Don't argue just turn on the television and watch what you want, you are an adult! Tell him to leave the room if he wants to or tell him to leave the house if he wants!


shdwtalker2002
Rating
How about you just turn on the TV when you want to watch it without arguing? If he says anything, just ignore him and turn up the volume. Please don't back down on this issue, or you will teach him that he can control you.


phylobri
Rating
You should not have to ask him if you can watch tv. You are a grown woman and if you want to watch turn it on and do so. Tell him that if he doesn't want to watch to go do something else. Don't let anyone boss you around, even in that name of good intentions.


Lil_MissVal
Rating
O.k. this might work, have the TV on when he walks in the door while sitting on the couch holding a book.
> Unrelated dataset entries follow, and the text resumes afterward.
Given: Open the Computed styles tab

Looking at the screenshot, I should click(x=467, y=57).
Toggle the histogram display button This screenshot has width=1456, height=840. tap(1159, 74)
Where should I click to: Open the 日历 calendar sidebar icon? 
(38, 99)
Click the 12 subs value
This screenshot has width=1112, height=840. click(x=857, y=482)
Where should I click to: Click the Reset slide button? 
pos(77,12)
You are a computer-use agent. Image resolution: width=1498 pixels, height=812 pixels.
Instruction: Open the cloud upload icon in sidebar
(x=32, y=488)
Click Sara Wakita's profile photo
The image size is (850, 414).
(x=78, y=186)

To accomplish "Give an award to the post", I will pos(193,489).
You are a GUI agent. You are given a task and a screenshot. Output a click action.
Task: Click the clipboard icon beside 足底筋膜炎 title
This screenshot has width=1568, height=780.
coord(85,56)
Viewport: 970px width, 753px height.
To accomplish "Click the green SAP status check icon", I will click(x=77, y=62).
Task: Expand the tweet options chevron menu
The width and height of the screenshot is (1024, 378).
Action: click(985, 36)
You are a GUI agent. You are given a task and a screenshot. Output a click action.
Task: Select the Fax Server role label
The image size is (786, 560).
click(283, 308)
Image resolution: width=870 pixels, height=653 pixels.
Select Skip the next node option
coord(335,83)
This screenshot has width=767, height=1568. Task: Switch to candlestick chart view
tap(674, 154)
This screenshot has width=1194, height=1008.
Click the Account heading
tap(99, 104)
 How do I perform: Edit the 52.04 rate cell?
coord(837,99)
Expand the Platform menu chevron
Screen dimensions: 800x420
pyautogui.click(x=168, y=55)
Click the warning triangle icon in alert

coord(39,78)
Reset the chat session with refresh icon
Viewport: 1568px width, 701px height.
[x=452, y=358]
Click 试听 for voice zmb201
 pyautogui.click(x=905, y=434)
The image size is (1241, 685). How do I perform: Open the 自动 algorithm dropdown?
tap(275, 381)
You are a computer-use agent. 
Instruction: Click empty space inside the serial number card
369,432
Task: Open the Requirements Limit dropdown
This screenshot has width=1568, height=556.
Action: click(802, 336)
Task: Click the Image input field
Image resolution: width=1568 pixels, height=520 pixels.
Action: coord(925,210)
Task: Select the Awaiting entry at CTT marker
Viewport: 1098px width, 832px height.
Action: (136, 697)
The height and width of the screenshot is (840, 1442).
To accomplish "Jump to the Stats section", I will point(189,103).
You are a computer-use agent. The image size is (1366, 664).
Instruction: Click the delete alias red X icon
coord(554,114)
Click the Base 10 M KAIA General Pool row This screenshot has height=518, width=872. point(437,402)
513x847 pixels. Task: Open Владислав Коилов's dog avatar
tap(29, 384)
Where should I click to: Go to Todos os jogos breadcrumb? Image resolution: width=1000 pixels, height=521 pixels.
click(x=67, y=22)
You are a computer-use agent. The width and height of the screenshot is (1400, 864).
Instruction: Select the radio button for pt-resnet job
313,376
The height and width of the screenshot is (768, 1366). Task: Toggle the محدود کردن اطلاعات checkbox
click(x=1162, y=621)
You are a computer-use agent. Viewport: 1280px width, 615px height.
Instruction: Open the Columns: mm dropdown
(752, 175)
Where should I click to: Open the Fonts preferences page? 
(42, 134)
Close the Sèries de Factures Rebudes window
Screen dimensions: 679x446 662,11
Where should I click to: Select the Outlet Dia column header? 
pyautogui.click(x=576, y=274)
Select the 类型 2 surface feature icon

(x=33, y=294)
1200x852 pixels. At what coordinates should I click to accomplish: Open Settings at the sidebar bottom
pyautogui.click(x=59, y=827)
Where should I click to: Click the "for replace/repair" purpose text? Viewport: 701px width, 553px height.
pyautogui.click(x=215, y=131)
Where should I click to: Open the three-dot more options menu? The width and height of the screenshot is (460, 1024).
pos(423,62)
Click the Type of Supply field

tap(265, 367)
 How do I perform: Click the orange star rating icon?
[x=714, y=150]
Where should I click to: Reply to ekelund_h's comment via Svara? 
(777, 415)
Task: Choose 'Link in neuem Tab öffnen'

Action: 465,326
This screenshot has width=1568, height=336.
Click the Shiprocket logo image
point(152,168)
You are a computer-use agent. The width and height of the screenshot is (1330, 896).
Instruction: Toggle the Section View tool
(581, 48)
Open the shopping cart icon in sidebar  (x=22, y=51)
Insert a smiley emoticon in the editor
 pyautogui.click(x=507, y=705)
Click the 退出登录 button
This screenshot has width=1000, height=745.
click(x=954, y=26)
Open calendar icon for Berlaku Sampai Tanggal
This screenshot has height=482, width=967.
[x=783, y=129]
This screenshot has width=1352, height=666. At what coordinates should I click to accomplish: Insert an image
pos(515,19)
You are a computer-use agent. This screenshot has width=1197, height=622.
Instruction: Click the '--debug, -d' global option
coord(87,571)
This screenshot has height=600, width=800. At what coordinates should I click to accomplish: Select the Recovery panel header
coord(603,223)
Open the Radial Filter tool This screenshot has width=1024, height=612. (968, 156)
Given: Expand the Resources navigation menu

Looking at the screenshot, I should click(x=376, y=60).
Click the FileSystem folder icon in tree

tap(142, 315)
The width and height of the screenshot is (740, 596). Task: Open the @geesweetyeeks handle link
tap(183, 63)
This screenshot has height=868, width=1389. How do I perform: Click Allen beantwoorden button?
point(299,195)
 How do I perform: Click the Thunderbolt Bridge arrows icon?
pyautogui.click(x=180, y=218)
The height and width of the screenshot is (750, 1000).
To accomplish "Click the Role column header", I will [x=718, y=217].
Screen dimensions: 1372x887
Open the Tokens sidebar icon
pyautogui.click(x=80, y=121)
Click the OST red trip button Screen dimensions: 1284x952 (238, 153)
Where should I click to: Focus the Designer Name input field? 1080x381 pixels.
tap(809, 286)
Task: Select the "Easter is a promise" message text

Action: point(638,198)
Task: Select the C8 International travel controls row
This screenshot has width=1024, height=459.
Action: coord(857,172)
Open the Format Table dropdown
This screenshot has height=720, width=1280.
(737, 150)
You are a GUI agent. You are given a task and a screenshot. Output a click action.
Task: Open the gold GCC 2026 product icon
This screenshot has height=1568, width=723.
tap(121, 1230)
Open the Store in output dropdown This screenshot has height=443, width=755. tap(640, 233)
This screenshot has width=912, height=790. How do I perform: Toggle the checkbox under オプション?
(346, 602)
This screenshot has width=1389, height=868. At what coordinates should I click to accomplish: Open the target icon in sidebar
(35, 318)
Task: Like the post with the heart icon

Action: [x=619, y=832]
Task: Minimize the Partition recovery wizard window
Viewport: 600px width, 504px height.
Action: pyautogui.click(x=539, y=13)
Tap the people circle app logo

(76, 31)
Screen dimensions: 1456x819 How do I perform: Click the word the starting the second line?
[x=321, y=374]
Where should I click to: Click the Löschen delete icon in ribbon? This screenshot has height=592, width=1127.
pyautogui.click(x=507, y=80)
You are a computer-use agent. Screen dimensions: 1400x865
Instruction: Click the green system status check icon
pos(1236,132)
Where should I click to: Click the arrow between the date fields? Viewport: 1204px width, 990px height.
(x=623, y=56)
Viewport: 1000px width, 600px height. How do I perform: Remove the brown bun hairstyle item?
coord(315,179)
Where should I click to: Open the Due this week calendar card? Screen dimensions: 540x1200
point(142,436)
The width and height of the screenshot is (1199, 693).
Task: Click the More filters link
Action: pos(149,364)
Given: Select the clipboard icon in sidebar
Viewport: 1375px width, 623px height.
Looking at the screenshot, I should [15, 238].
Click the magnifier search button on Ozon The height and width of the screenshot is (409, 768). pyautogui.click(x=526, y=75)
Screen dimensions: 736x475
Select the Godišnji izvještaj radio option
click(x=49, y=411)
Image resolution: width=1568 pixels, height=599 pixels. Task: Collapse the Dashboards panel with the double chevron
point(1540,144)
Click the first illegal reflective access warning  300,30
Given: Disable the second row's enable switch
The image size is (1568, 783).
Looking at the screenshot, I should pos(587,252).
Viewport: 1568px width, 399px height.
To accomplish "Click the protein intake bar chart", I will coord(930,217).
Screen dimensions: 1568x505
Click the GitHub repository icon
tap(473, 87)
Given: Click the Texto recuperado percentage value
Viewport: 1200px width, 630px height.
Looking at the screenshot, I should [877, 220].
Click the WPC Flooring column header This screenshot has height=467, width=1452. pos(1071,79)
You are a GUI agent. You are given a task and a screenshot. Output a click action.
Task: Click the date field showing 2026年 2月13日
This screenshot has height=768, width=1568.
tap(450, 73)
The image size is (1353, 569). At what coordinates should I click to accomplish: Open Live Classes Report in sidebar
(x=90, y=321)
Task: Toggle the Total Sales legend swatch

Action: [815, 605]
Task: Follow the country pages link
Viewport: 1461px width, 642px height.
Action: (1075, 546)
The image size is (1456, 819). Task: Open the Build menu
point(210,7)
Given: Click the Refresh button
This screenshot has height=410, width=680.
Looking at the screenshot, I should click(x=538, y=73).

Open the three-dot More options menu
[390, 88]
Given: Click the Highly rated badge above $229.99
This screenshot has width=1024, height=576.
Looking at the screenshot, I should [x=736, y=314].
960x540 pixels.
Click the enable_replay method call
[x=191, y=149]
When he start arguing with you smile at him and remind him that you are a grown woman. Be direct when saying this...look him in his eyes and tell him you are going to watch T.V without any interruptions and go back to watching T.V. The least he can do is turn it off...if he does, and you have a t.v. in the bedroom, go and lock the door and watch t.v. in peace. Tell him that you won't interrupt him if you are in your room watching T.V and he is elsewhere reading a book. If still unreasonable buy him some books about being a good understanding husband, who knows how to leave his wife alone while watching T.V...good luck!


whitexsaucer
He's controlling, tell him that you are your own person and are capable of making your own decisions.


Cyn
Rating
HELLO! Your husband is not your father! You should tell him that you are a grown woman and you'll watch TV whenever you want. This is not the dark ages, men are not the king of the castle! A marriage is a partnership , an equal partnership.If he uses the old "I bring home the paycheck", remind him who washes, cooks, shops for groceries, cleans, irons, and looks after his needs. There should be no fight just do it. You don't need his permission.


Ben Jeepin
Rating
Start demanding that he does activities he has no interest in.


Switch
lol You are funny planning the fight around your tv schedule. Your husband should accept you the way you are and not try to change your hobby.
Telling him you cant read books because you have bad eyes..lol


*LuNa*
I have never heard of this.... but maybe he's jealous for you paying attention to the TV and not him... It's possible, my husband gets jealous when I'm on the phone for a long time and he says it's because he wants to spend that time with me so it could be just jealousy... Why don't you invite him to watch TV with you, or maybe a movie or something... Maybe he will end up liking it.


Mr. Ed
Rating
Be an adult and tell him what you need and knock off fighting. If you need to read books on finance/self help get them from the library.
If the noise bothers him get a headset for tv.


Samantha R
Like tha one gurl said, he aint your daddy and you can do what you want to do, tell him that, sh!t, You should be able to watch tha most t.v. as you want too, you are a grown adult. if you don't like to read then don't tell him to ki$$ your ***. Thats what i would do.


moco-frap
Rating
tell him 2 get over himself


BROKEN AND BEAUTFUL
Rating
sis thats controll and its not right if you wanted to watch t.v all day thats your bussinesss runnnnnn for your life


Nate
Rating
Actually I don't think its about the time you are watching TV, I think it has alot to do with what your watching. If you were watching something that was always inappropriate, i might say something also. I think that your husband just wants to connect with you and feels like the tv is a disstraction, what I find is weird is that most women relax by talking about their day and getting everything in the open, tv never helps just puts everything on the back burner for alittle bit. But just feel me out on 1 thing that I said and thats the what your watching, because I bet if you watched a mind enriching tv show he wouldn't say anything, in fact he would be able to sit down right next to you and watch it.